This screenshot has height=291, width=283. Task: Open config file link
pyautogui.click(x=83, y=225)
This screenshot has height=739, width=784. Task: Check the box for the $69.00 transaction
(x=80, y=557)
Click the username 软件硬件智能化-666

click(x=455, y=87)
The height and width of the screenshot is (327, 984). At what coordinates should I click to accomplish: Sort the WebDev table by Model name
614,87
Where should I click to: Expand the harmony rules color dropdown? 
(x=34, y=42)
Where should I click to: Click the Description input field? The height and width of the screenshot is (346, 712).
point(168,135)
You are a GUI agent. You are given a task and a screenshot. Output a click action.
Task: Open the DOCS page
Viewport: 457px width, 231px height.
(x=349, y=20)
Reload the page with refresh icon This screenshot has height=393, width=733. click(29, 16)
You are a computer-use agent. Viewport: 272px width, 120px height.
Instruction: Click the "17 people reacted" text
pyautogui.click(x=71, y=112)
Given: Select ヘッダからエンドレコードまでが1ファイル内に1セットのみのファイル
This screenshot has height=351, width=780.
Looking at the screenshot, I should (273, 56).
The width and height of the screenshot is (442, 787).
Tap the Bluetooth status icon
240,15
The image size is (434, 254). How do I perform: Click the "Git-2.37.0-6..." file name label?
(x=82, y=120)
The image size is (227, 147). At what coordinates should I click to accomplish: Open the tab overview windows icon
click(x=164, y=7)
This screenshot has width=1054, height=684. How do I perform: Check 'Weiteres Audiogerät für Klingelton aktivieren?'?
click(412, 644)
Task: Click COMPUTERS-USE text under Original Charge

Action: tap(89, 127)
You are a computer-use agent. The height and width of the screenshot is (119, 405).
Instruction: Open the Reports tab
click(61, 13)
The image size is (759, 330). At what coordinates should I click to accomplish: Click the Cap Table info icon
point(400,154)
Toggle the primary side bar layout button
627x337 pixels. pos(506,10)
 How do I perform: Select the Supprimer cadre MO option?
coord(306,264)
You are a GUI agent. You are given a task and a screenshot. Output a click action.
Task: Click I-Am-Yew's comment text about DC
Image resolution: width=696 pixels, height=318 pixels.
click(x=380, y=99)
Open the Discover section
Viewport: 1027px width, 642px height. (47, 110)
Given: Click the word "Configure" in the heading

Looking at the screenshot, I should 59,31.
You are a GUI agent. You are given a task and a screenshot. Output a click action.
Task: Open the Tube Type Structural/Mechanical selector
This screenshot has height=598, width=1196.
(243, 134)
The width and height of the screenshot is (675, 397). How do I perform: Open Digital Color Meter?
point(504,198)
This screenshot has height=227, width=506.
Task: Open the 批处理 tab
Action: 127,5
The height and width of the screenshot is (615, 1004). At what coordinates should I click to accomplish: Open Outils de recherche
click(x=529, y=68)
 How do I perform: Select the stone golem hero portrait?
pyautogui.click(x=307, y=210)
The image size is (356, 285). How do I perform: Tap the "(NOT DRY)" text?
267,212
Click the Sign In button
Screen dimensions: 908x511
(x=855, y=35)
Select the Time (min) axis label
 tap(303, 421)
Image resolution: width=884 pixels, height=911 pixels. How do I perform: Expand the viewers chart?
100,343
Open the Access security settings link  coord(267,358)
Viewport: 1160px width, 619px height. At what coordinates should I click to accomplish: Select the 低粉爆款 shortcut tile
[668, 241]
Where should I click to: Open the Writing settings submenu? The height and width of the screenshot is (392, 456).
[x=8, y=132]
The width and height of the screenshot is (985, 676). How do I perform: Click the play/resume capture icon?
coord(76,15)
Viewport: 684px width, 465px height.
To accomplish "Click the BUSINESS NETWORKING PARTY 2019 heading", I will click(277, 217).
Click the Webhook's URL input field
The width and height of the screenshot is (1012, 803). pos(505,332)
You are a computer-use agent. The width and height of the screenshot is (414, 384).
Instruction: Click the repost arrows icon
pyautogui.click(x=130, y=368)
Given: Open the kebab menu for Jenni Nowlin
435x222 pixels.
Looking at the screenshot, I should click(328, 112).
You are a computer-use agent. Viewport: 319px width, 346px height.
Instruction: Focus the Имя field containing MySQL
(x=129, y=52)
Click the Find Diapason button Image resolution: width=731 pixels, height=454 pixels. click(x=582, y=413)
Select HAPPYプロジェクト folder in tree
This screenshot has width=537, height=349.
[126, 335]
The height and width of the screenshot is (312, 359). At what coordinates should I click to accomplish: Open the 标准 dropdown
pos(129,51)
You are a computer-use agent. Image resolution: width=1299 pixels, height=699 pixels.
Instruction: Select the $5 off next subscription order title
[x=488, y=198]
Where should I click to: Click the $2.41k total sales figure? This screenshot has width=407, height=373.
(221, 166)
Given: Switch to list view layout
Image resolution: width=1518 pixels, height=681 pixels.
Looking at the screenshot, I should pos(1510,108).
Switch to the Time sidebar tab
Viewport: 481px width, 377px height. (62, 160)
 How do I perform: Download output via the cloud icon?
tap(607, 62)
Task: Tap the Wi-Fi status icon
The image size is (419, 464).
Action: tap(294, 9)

════

What lines above contain the string "page"? Copy all of them.

Task: Open the DOCS page
Reload the page with refresh icon This screenshot has height=393, width=733. click(29, 16)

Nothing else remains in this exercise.